„Wer dem Volk anstrengungslosen Wohlstand verspricht, der lädt zu spätrömischer Dekadenz ein. […]
Es scheint in Deutschland nur noch Bezieher von Steuergeld zu geben, aber niemanden, der das alles erarbeitet. Empfänger sind in aller Munde, doch die, die alles bezahlen, finden kaum Beachtung.“
Gastkommentar in der Welt-Online
von Bundeskanzler-Stellvertreter Guido Westerwelle
entnommen: Artikel „Viel Staatsgeld, keine Transparenz“ der standard.at
Ich denke, jeder mündige Bürge sollten Herrn Westerwelle beim Wort nehmen und bei Politikern und den Parteifunktionären endlich jene Leistung einfordern, die wir erwarten dürfen. Immerhin werden wir dafür ordentlich zur Kasse gebeten, nicht? So nebenbei sei bemerkt, dass ein Politiker während seiner Karriere viele gute Kontakte im Wirtschafts- und Medienbereich knüpft, die er später, zurück in der Privatwirtschaft, weidlich ausnutzen kann. Somit verdient ein Politiker doppelt und dreifach und vierfach und zigfach. Des Weiteren ist eine Partei ein intransparenter Sumpf, einer Geheimgesellschaft nicht unähnlich, die hinter verschlossenen Türen weiß-der-Teufel-was aushecken. (okkulte Rituale, um Wähler zu verhexen?) Und kann uns Herr Westerwelle (und wie diese lackierten Politiker alle sonst noch heißen) bestätigen, dass jeder seiner Parteigünstlinge die geforderte Leistung erbringt? Wohl kaum.
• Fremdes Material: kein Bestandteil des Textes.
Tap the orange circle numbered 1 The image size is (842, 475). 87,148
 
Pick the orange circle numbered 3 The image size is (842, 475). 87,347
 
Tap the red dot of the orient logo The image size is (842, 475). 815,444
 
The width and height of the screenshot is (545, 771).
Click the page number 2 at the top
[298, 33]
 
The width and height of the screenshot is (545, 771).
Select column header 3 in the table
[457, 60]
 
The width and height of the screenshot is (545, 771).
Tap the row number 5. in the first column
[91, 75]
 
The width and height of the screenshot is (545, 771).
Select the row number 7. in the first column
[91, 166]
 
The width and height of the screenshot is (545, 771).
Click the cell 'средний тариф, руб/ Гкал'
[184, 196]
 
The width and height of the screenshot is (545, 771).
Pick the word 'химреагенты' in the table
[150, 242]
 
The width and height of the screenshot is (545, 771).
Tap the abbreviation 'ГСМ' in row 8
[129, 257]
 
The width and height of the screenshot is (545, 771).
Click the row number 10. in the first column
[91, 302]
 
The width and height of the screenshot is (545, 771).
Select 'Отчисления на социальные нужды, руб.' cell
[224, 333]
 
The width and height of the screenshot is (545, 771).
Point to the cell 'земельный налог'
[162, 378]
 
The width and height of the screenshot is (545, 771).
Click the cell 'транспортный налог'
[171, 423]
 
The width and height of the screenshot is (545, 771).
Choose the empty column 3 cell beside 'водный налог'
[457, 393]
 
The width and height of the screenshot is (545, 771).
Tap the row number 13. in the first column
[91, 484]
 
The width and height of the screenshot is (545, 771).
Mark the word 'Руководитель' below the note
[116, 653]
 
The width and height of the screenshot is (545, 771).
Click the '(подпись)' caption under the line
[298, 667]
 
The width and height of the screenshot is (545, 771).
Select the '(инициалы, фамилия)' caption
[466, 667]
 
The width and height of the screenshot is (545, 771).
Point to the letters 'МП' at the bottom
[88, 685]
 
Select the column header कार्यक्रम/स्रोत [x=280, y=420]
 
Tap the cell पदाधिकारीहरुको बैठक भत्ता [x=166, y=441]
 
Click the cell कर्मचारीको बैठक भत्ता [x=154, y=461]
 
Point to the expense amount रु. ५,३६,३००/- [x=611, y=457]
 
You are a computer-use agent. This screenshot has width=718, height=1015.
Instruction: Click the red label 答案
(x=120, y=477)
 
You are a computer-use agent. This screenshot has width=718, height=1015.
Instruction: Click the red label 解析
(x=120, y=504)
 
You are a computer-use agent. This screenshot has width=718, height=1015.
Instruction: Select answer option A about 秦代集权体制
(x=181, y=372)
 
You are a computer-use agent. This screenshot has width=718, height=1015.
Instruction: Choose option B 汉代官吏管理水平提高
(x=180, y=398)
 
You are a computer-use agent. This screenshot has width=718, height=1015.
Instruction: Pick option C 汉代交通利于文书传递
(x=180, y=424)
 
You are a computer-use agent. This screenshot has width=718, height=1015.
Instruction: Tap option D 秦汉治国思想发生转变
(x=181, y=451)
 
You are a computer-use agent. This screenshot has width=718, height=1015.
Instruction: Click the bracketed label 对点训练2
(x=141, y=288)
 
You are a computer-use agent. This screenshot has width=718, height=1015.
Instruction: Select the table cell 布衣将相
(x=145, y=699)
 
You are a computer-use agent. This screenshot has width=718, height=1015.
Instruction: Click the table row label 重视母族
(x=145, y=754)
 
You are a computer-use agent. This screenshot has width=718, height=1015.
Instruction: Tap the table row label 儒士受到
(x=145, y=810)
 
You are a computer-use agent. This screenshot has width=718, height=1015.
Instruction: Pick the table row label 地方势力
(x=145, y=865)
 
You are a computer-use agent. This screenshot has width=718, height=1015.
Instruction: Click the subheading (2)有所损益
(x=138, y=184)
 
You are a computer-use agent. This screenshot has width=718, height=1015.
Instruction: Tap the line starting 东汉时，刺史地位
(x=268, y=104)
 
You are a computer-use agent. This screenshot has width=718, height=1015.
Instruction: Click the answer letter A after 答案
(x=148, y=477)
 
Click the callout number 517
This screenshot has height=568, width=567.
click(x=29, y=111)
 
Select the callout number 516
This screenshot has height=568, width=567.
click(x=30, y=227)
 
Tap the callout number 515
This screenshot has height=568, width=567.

Unter Bourgeoisie wird die Klasse der modernen Kapitalisten verstanden, die Besitzer der gesellschaftlichen Produktionsmittel sind und Lohnarbeit ausnutzen. Unter Proletariat die Klasse der modernen Lohnarbeiter, die, da sie keine eigenen Produktionsmittel besitzen, darauf angewiesen sind, ihre Arbeitskraft zu verkaufen, um leben zu können. [Anmerkung von Engels zur englischen Ausgabe Marx‘ „Manifest“ von 1888.]
In der losgetretenen Diskussion geht es nur um eines: die Mittelschicht gegen das Prekariat aufhetzen (das Wort Proletariat ist bereits so negativ besetzt und ideologisch überfrachtet, dass man es in Diskussionen tunlichst vermeiden sollte, ansonsten läuft man Gefahr in ein link-isches Eck gestellt zu werden). Die „Bourgeoisie“, also jene Elite, die wirtschaftlich und politisch die Fäden zieht, muss dafür Sorge tragen, dass die Lohnarbeit so gering wie nur möglich entgeltet wird („Hungerlohn“: bedeutet, dass die erbrachte Arbeitsleistung nicht adäquat abgegolten wird; zum Beispiel bei stumpfsinnigen oder lebensgefährlichen oder verantwortungsvollen Jobs), um maximalen Profit zu erzielen.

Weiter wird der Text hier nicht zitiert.